◆ **WHAT YOU HAVE TO DO**
Having read the material, return every line of it exactly.

◆ **DATA SHOWN**

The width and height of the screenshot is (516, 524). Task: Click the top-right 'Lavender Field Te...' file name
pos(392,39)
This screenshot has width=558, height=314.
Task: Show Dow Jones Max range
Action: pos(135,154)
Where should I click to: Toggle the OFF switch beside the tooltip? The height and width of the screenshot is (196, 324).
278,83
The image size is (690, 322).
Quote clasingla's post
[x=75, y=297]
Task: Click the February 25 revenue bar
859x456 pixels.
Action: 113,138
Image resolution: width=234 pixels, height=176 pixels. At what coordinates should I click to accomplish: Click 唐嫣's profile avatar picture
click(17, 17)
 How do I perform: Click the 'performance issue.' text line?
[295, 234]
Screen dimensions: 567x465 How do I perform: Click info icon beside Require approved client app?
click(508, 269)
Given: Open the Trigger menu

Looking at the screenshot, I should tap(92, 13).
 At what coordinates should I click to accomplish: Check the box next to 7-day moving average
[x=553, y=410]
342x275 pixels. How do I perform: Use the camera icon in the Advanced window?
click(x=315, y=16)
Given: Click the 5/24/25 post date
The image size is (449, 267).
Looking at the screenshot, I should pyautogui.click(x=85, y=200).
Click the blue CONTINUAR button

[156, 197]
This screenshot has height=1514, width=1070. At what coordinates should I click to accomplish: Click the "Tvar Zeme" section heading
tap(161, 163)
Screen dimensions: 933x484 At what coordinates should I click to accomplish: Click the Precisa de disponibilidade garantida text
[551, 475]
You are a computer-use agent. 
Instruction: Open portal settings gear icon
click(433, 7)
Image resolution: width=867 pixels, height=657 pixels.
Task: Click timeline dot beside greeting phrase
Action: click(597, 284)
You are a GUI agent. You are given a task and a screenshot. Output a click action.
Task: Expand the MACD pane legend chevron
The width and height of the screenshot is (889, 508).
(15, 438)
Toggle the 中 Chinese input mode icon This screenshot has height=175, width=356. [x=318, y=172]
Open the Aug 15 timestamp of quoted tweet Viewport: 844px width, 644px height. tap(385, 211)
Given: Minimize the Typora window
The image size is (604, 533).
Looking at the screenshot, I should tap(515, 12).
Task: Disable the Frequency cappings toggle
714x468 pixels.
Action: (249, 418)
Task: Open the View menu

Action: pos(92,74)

◆ **RESPONSE TO THE EXERCISE**
The width and height of the screenshot is (516, 524). Task: Click the top-right 'Lavender Field Te...' file name
pos(392,39)
This screenshot has width=558, height=314.
Task: Show Dow Jones Max range
Action: pos(135,154)
Where should I click to: Toggle the OFF switch beside the tooltip? The height and width of the screenshot is (196, 324).
278,83
The image size is (690, 322).
Quote clasingla's post
[x=75, y=297]
Task: Click the February 25 revenue bar
859x456 pixels.
Action: 113,138
Image resolution: width=234 pixels, height=176 pixels. At what coordinates should I click to accomplish: Click 唐嫣's profile avatar picture
click(17, 17)
 How do I perform: Click the 'performance issue.' text line?
[295, 234]
Screen dimensions: 567x465 How do I perform: Click info icon beside Require approved client app?
click(508, 269)
Given: Open the Trigger menu

Looking at the screenshot, I should tap(92, 13).
 At what coordinates should I click to accomplish: Check the box next to 7-day moving average
[x=553, y=410]
342x275 pixels. How do I perform: Use the camera icon in the Advanced window?
click(x=315, y=16)
Given: Click the 5/24/25 post date
The image size is (449, 267).
Looking at the screenshot, I should pyautogui.click(x=85, y=200).
Click the blue CONTINUAR button

[156, 197]
This screenshot has height=1514, width=1070. At what coordinates should I click to accomplish: Click the "Tvar Zeme" section heading
tap(161, 163)
Screen dimensions: 933x484 At what coordinates should I click to accomplish: Click the Precisa de disponibilidade garantida text
[551, 475]
You are a computer-use agent. 
Instruction: Open portal settings gear icon
click(433, 7)
Image resolution: width=867 pixels, height=657 pixels.
Task: Click timeline dot beside greeting phrase
Action: click(597, 284)
You are a GUI agent. You are given a task and a screenshot. Output a click action.
Task: Expand the MACD pane legend chevron
The width and height of the screenshot is (889, 508).
(15, 438)
Toggle the 中 Chinese input mode icon This screenshot has height=175, width=356. [x=318, y=172]
Open the Aug 15 timestamp of quoted tweet Viewport: 844px width, 644px height. tap(385, 211)
Given: Minimize the Typora window
The image size is (604, 533).
Looking at the screenshot, I should tap(515, 12).
Task: Disable the Frequency cappings toggle
714x468 pixels.
Action: (249, 418)
Task: Open the View menu

Action: pos(92,74)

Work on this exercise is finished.